Today was podcast one through three.
I’ve already threatened Steve with running commentaries with respect to select (possible all) podcasts, and I was in the middle of putting a second one up on his site, when it dawned on me. Hey, I have a website too (hello beautiful fairplaythings!) And since the unexpected and unexplained hiatus that is the ongoing collectible of the day, why not put my comments on my site and make Steve come to me. Sounded good in my head anyway.
For those who want to hear the podcast to understand what I am talking about, where Steve ponders the success and failings of the Shogun Warriors, it’s episode two here.
I always get a little indignant when people talk about the wonder of Japanese engineering being key to the success of the Transformers, because the toy line is really the bastard child of east and west. Takara tried to market diaclone toys in North America to limited success, but it was the genius of mother Hasbro that created the characters (and allegiance) that led to thousands of young robotronians uprising in their suburban homes and demanding they get their Megatron and their Optimus Prime too!
I was thinking about this in terms of Steve’s comments about Shogun Warriors, particularly with respect to Godzilla. The commercial for the thunder lizard implies that Mattel did envision him as a possible villain, even if they were not prepared to create a symbol for his chest. Really, if Hasbro did anything, it was give us the battle of good versus evil, and much better names than Mazinger, Combattler, and Daigan. And I wonder too if the Shogun would have been even more popular if someone had done tech specs for the guys.
Certainly the line could have been helped in the imagination of children with a cartoon. And for us children of the eighties, wasn’t there a cartoon for everything? I mean Robotixeven had one, a construction toy where you would think heroes and villains wouldn’t apply. And yet the original toy packaging came to reflect the battles of the Protectons and Terrakors.
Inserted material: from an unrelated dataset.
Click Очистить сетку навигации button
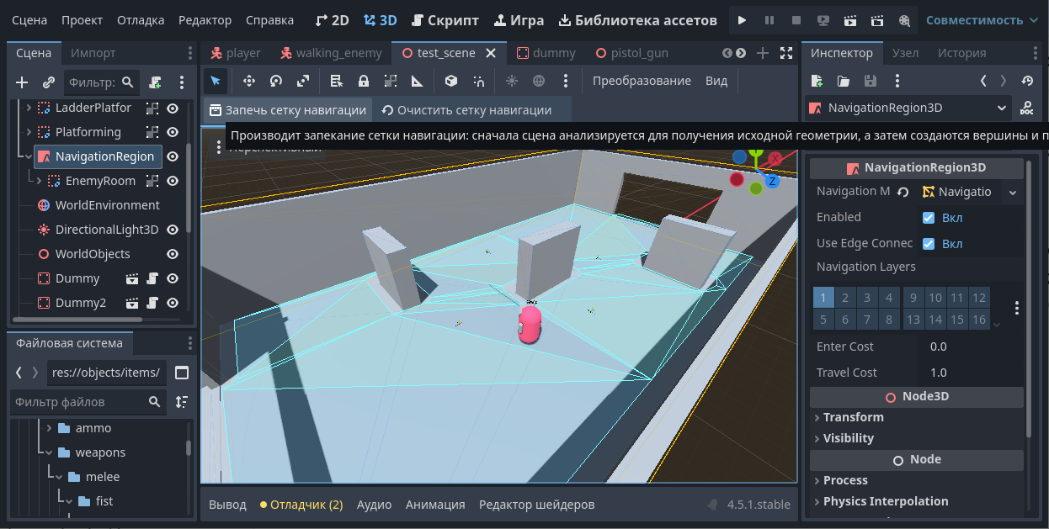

But the seventies was a different place and a different time. Where there were laws against directly marketing to children in the form of 22 minute advertisements with mini-advertisements embedded in the programming. Steve talks about the links between popular toys and movies (and live action television), and my understanding is that the use of such likenesses as Buck Rogers, Star Wars, and the Six Million Dollar Man was fair game because their target audience wasn’t completely intended to be 7-12 years old. (Clearly it was a time before grown men outnumbered children in the toy isles of a Toys ‘r Us.) Certainly, comic books (Micronauts, GIJoe, even ROM) were seen as key marketing methods to encourage the success of a toy line because the door to cartoons was closed.
So I would maintain that Mattel couldn’t go down the path of having a cartoon directly. The company probably benefitted from the existence of Godzilla as a cartoon, but there were probably enough differences that their legal team could explain there was insufficient links (and this may explain why the toy Godzilla looked so different than what was expected, even given the technology of the day). I would imagine that the introduction of Force Fiveat the end of the Shogun Warrior line was not coincidental, and may even have hurried the toyline off the shelves if Mattel had been leaning on getting out of the toyline anyway.
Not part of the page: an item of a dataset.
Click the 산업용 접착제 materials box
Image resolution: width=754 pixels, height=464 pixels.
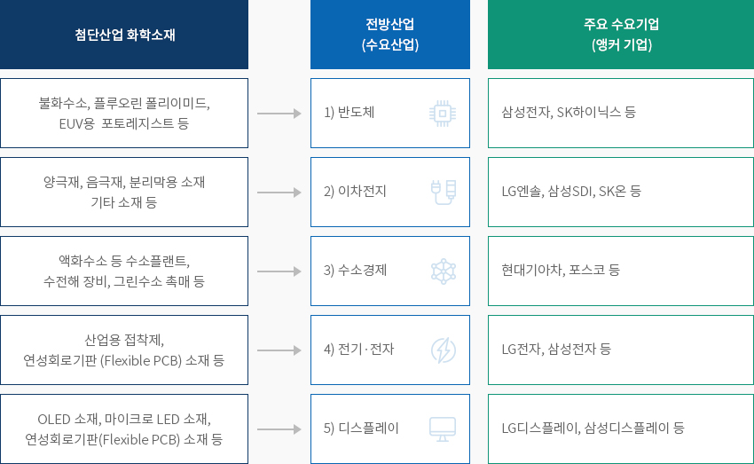[124, 350]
In any event, while I’m not sure if Ronald Reagen deserves an airport named in his honour, let it be said there should be at least three cartoon studios rechristened in his name.
Coming back to the end of the line for Shogun Warriors, a four year toy run may seem insignificant, but we are spoiled by the popularity of so many “branding” holdovers from the 1980s. There are not a lot of unified toy lines that last four years. I agree with wikipedia’s hypothesis that the end of the toy line came about because of declining demand meeting improved safety concerns, although I expect other factors were involved as well. I’m sure the issue of licensing came up, and Mattel may have looked at the extra cost for safety changes and the declining sales numbers for the line, and decided it wasn’t worth it to continue to pursue the licensing agreement.
Anyway, just a few thoughts on a great podcast. I’m encouraged to hear about the toys of my youth, properties I think need a little love. And now I need to get back to the collectible of the day. Stay tuned!
I would be remiss if I didn’t add a comment here about the passing of Michael Gough. It’s sad to see him go. He will always be Alfred to me.